- AUFGABE 1 -
Übertrage den Satz „Allein im operativen Geschäft (Ebit) belief sich der Verlust auf 680 Millionen Euro.“ aus dem Artikel über die Bahn ins Englische.
- AUFGABE 2 -
Gib aus dem Artikel über die Bahn die Passage wörtlich wieder, beginnend mit „Bahnchef Richard Lutz“ und weiter bis einschließlich „25 Milliarden gewesen.“.
- AUFGABE 3 -
Führe den Artikel über die Bahn im Anschluss an seinen letzten Satz weiter.

- TEXTAUSZUG -
----------------------------------------

Bahn fährt Milliarden-Verlust ein – Fernverkehr in der Krise

– von Markus Wacket

Berlin (Reuters) – Die Deutsche Bahn hat im ersten Halbjahr 2024 Konzernunterlagen zufolge einen Verlust von über einer Milliarde Euro eingefahren.

Das Minus inklusive der Zinszahlungen des hoch verschuldeten Konzerns lag bei 1,2 Milliarden Euro, wie aus Papieren hervorgeht, die Reuters am Mittwoch vorlagen. Allein im operativen Geschäft (Ebit) belief sich der Verlust auf 680 Millionen Euro. Im Vorjahreszeitraum hatte die Bahn hier noch einen Gewinn von rund 330 Millionen Euro erzielt. Ein großer Teil des Verlustes entfällt auf das marode Netz, in das Milliardensummen fließen. Zum Teil ist die Bahn allerdings in Vorleistung für den Bund gegangen, der die Netz-Investitionen hauptsächlich zahlen muss. Sie erwartet daher erhebliche Rückzahlungen in diesem Jahr. Das Unternehmen selbst wollte sich nicht äußern und verwies auf die Pressekonferenz am Donnerstag.

Bahnchef Richard Lutz hatte nach dem Betriebsverlust 2023 von fast einer Milliarde Euro für das Gesamtjahr 2024 wieder einen Betriebsgewinn von einer Milliarde Euro in Aussicht gestellt. Dieser kann nur mit den Rückzahlungen des Bundes erreicht werden.

Denn außer dem Netz stecken fast alle anderen Geschäftsfelder des Unternehmens in Deutschland immer tiefer in den roten Zahlen. Die Güterbahn DB Cargo verlor den Unterlagen zufolge Umsatz und der Betriebsverlust erhöhte sich auf 260 Millionen Euro. Neben der seit Jahren kriselnden Güterbahn spitzt sich auch die Lage beim Fernverkehr mit ICE- und IC-Zügen zu. Er weist einen Verlust von rund 230 Millionen Euro aus. Das spiegelt sich auch in schrumpfenden Erlösen wider. Im Gesamtkonzern wurden den Papieren zufolge Einnahmen von 22,3 Milliarden Euro verzeichnet, im ersten Halbjahr 2023 waren es noch fast 25 Milliarden gewesen.

FERNVERKEHR IM KRISENMODUS

Der Fernverkehr leidet bereits seit Jahren unter schwindender Pünktlichkeit, schien sich aber mit rasant steigenden Passagierzahlen von der Corona-Krise zu erholen. Doch inzwischen steht er von mehreren Seiten unter Druck: Zum einen trafen ihn im Frühjahr die Lokführer-Streiks, zum anderen ebbt der Passagierzuwachs ab.

Dem Fernverkehr macht vor allem das Monats-Deutschlandticket zu schaffen. Auf vielen Verbindungen fahren Regionalzüge – in denen das Deutschlandticket gilt – und ICE oder IC fast parallel. Pendler, die etwa eine Monatskarte für den Fernverkehr haben, steigen so auf das 49-Euro-Ticket um und nehmen etwas längere Fahrzeiten in Kauf.

----------------------------------------

- VORLIEGENDE ANGABEN -
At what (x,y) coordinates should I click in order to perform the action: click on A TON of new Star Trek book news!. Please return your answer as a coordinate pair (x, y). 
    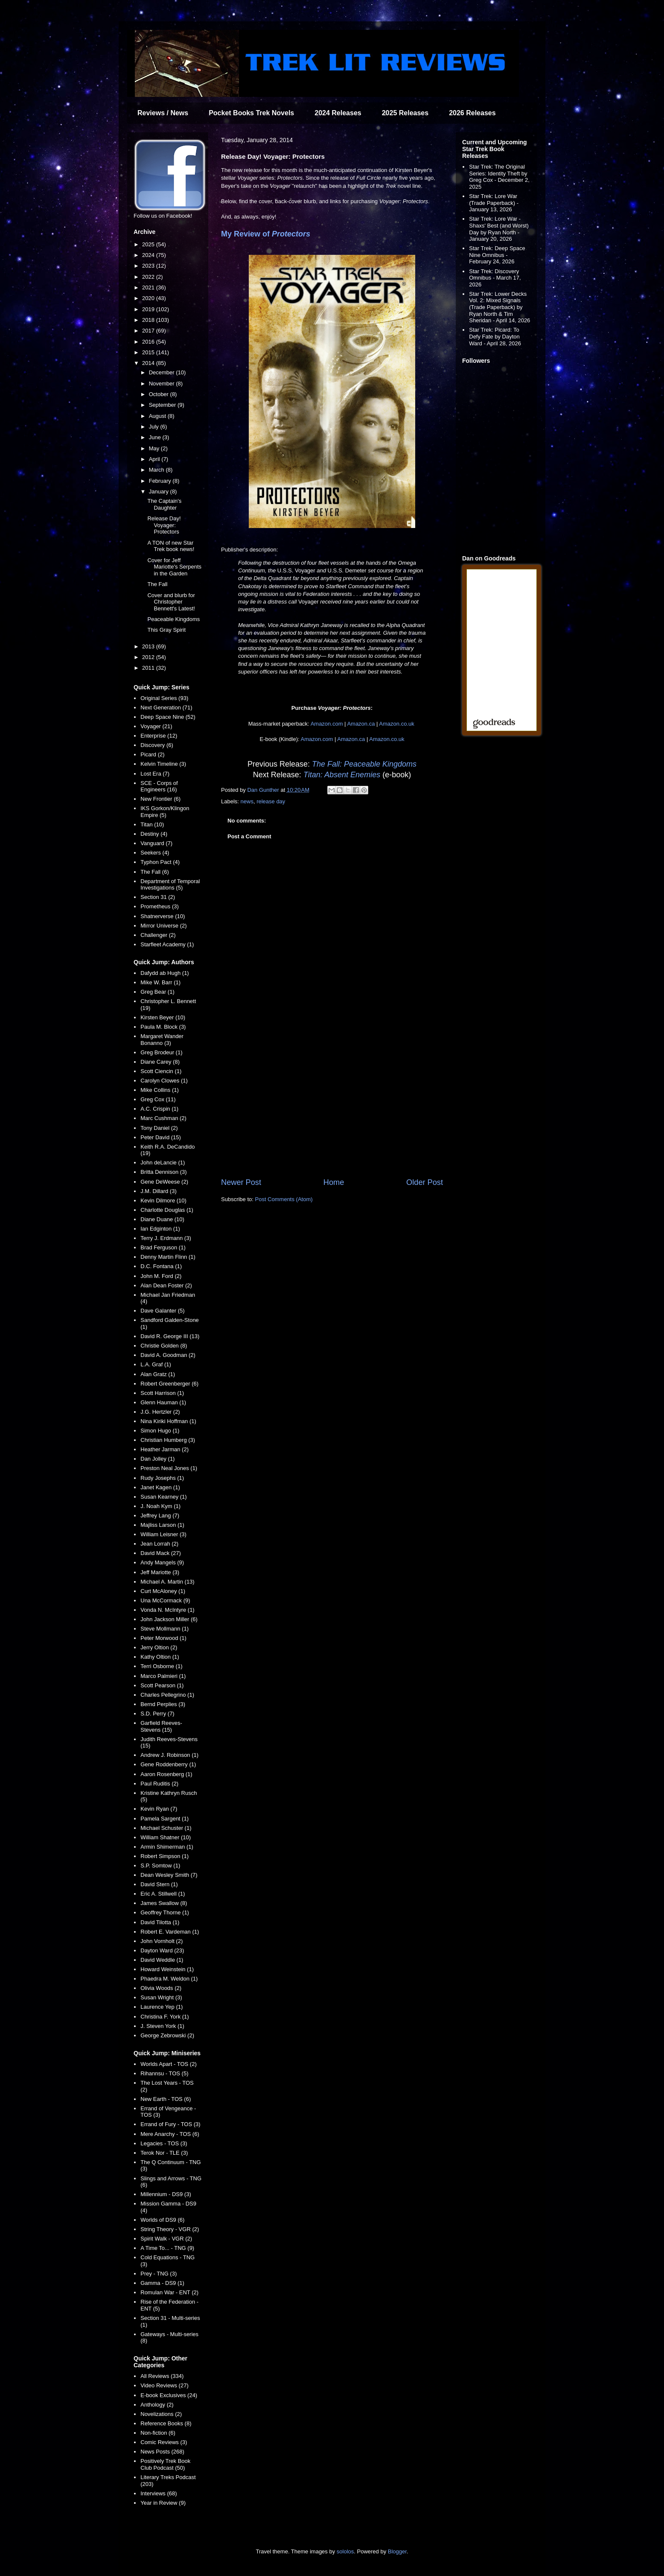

----------------------------------------

- ANTWORT 1 -
In operating business (Ebit) alone, the loss amounted to 680 million euros.

- ANTWORT 2 -
Bahnchef Richard Lutz hatte nach dem Betriebsverlust 2023 von fast einer Milliarde Euro für das Gesamtjahr 2024 wieder einen Betriebsgewinn von einer Milliarde Euro in Aussicht gestellt. Dieser kann nur mit den Rückzahlungen des Bundes erreicht werden.

Denn außer dem Netz stecken fast alle anderen Geschäftsfelder des Unternehmens in Deutschland immer tiefer in den roten Zahlen. Die Güterbahn DB Cargo verlor den Unterlagen zufolge Umsatz und der Betriebsverlust erhöhte sich auf 260 Millionen Euro. Neben der seit Jahren kriselnden Güterbahn spitzt sich auch die Lage beim Fernverkehr mit ICE- und IC-Zügen zu. Er weist einen Verlust von rund 230 Millionen Euro aus. Das spiegelt sich auch in schrumpfenden Erlösen wider. Im Gesamtkonzern wurden den Papieren zufolge Einnahmen von 22,3 Milliarden Euro verzeichnet, im ersten Halbjahr 2023 waren es noch fast 25 Milliarden gewesen.

- ANTWORT 3 -
Die Sparte reagiert jetzt: Man werde das “Angebot neu justieren und an die geänderten Rahmenbedingungen im Markt anpassen”, heißt es in einem Reuters vorliegenden Strategiepapier. So wolle man im Fernverkehr auf die schrumpfende Pendler-Zahl und die Konkurrenz des Deutschlandtickets im Nahverkehr reagieren. In den Regionen wolle man nur noch ein verlässliches Grundangebot fahren – “wo immer es wirtschaftlich tragfähig ist”. Dies ist derzeit dem Papier zufolge bei den meisten Strecken nicht der Fall: 60 Prozent aller Verbindungen schrieben Verluste, vor allem im Flächennetz. Angedeutet werden zudem höhere Preise: Den Umsatz wolle man mit neuen Passagieren, aber auch über “Tarifkonditionen” in diesem Jahr steigern.

Von den Bahn-Sparten schreibt so allein die internationale Spedition Schenker nennenswert schwarze Zahlen. Sie erzielte im ersten Halbjahr einen Betriebsgewinn von gut 500 Millionen Euro, aber auch dies waren 100 Millionen Euro weniger als im Vorjahreszeitraum.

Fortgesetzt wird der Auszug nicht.